#### RECORDS FOR THIS TASK
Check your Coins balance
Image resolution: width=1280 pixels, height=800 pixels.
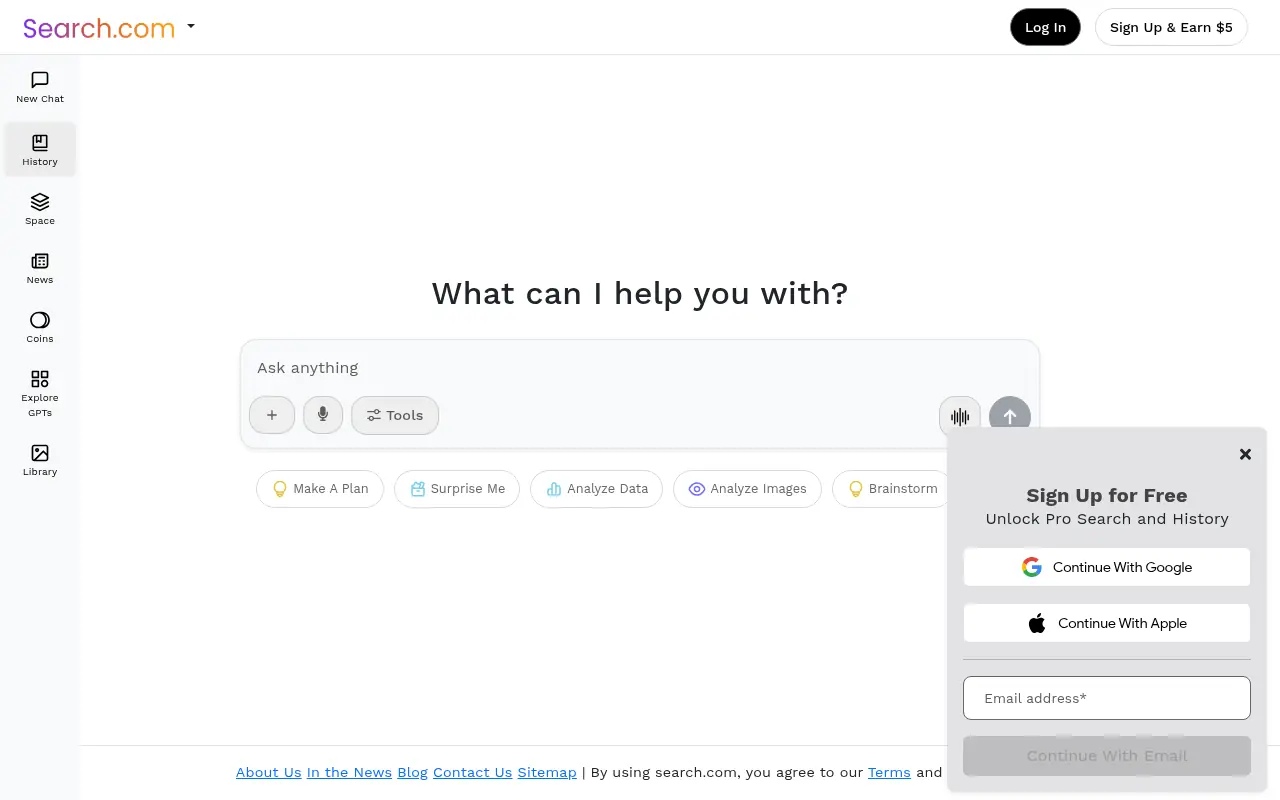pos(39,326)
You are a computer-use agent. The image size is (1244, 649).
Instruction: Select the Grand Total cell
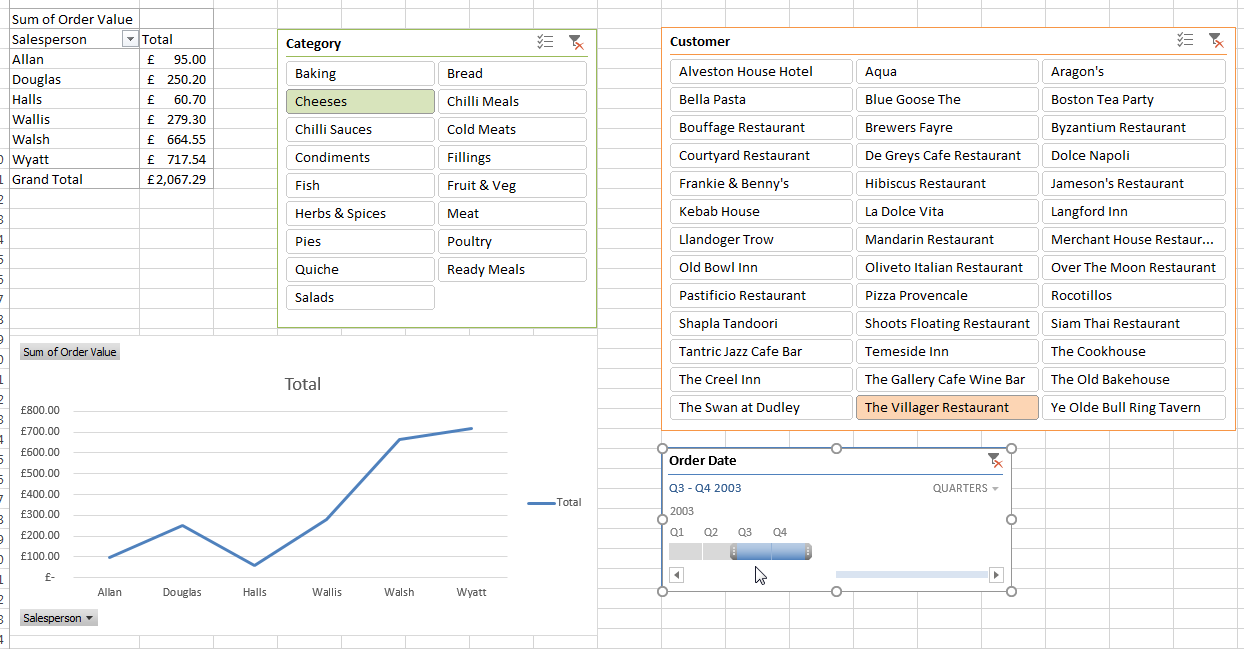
########
#### RECORDS FOR THIS TASK
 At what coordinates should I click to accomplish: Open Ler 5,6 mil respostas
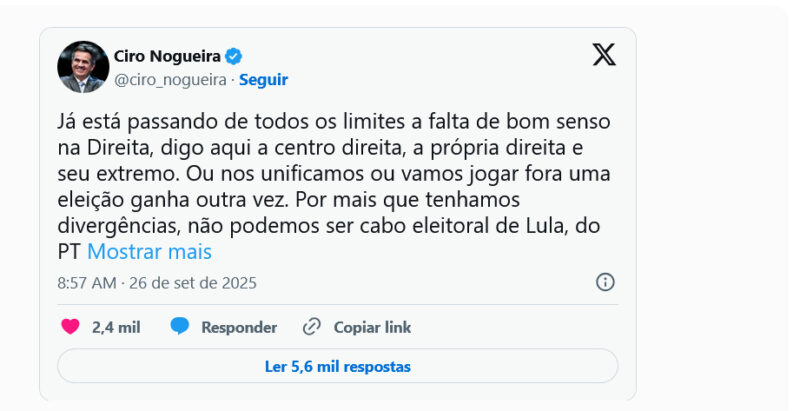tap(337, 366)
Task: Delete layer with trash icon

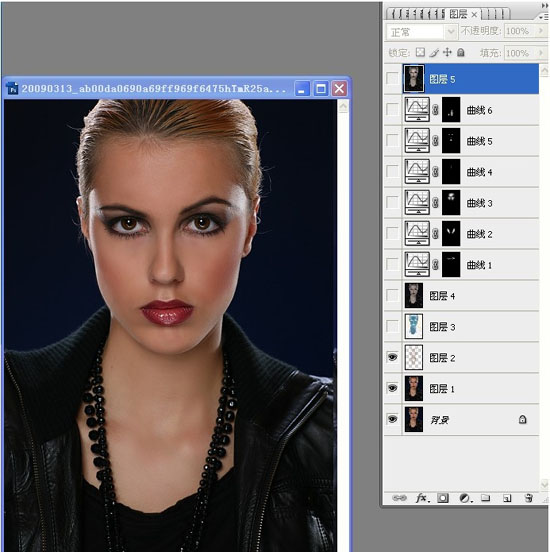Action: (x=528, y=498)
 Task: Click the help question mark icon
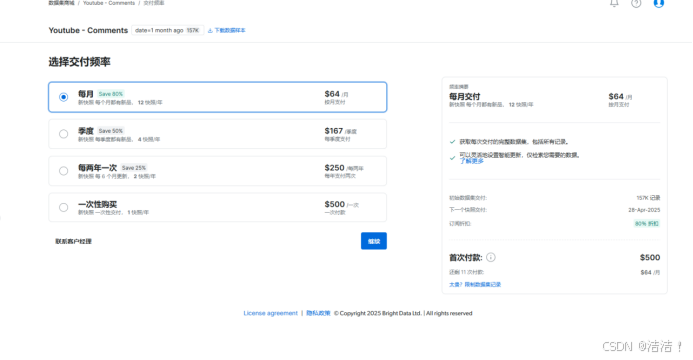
########
# TRY IT
Between and including the line with "Check your Coins balance" and the line with "Instruction: Select the Grand Total cell", repeat every line exactly as it appears above, with pictures left out.

# SOLUTION BELOW
Check your Coins balance
Image resolution: width=1280 pixels, height=800 pixels.
pos(39,326)
You are a computer-use agent. The image size is (1244, 649).
Instruction: Select the Grand Total cell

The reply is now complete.